Lichtverschmutzung und Naturschutz: BN-Ottobeuren ehrt langjährige Mitglieder
Mia KochLichtverschmutzung und Naturschutz: BN-Ottobeuren ehrt langjährige Mitglieder
Ortsgruppe Ottobeuren des Bund Naturschutz (BN) hält Jahresversammlung in der Silachstube des Gasthofs Mohren ab
Zu den Höhepunkten der Veranstaltung zählte ein Vortrag über Lichtverschmutzung sowie die Ehrung langjähriger Mitglieder für ihr Engagement.

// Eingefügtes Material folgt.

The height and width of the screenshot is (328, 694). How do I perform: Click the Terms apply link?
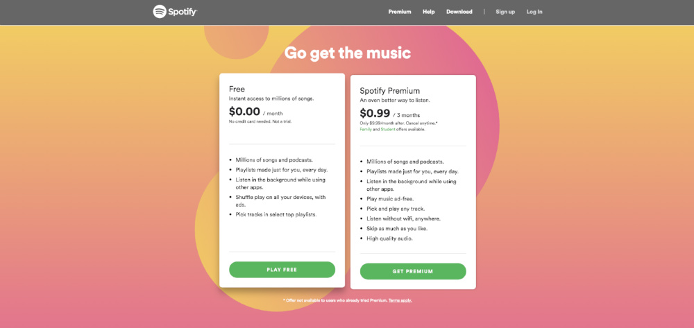tap(400, 300)
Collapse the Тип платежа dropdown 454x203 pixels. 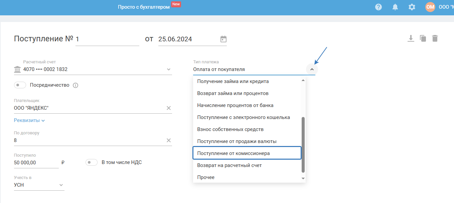(x=312, y=69)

Robert Blasius, Sprecher der Initiative "Wächter der Nacht", erläuterte die schädlichen Auswirkungen übermäßiger künstlicher Beleuchtung. Er betonte, dass Lichtverschmutzung natürliche Rhythmen stört und sowohl Tierwelt als auch die menschliche Gesundheit beeinträchtigt. Satellitenaufnahmen zeigen, wie die Nachtseite der Erde von leuchtenden Städten und Küstenstreifen erhellt wird – ein eindrucksvolles Zeugnis des Ausmaßes des Problems.
Im Rahmen der Versammlung wurden auch gängige Annahmen zur Sicherheit hinterfragt. Präsentierte Daten belegten, dass die meisten Einbrüche und Gewaltverbrechen am Tag und nicht nachts stattfinden. Dies warf Fragen nach der Notwendigkeit übermäßiger nächtlicher Beleuchtung auf.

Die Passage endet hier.